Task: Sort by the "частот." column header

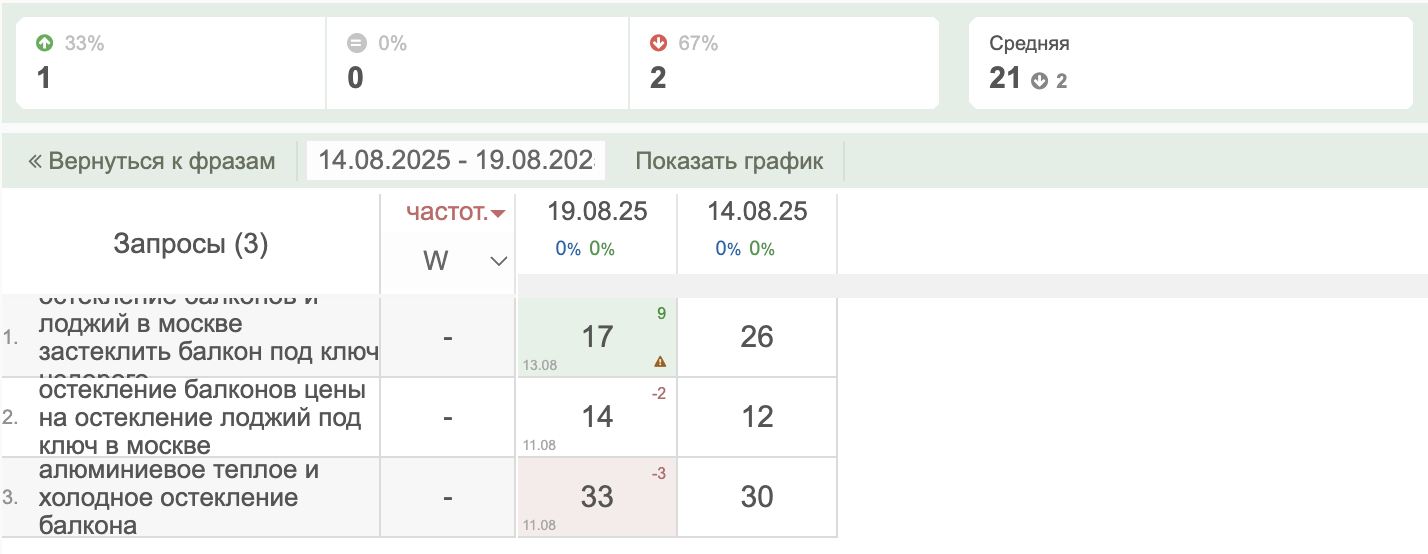Action: (x=446, y=212)
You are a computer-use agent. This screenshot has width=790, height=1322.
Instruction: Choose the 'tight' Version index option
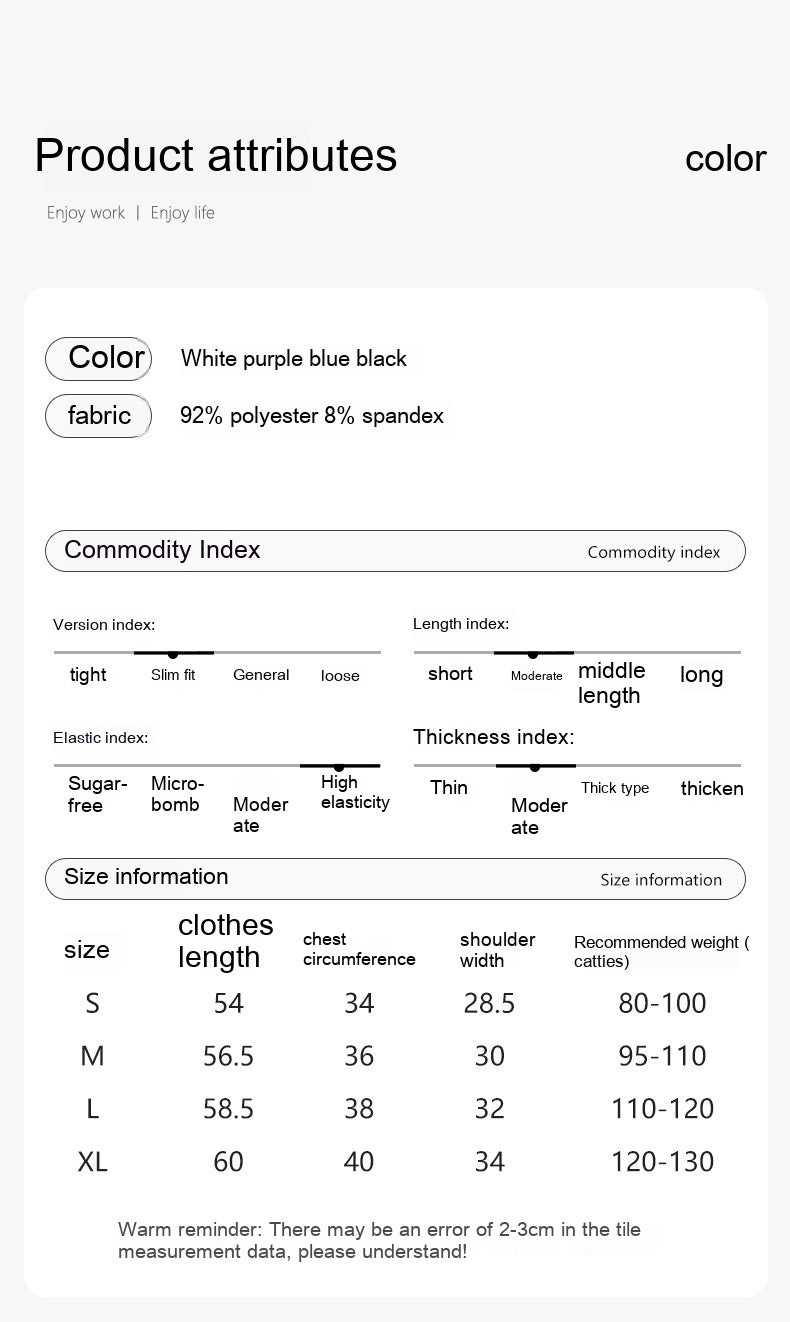pyautogui.click(x=88, y=675)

What you will do:
Please, without any pictures, retype the records exactly as they appear.

Answer area:
Task: Sort by the "частот." column header

Action: (x=446, y=212)
You are a computer-use agent. This screenshot has width=790, height=1322.
Instruction: Choose the 'tight' Version index option
pyautogui.click(x=88, y=675)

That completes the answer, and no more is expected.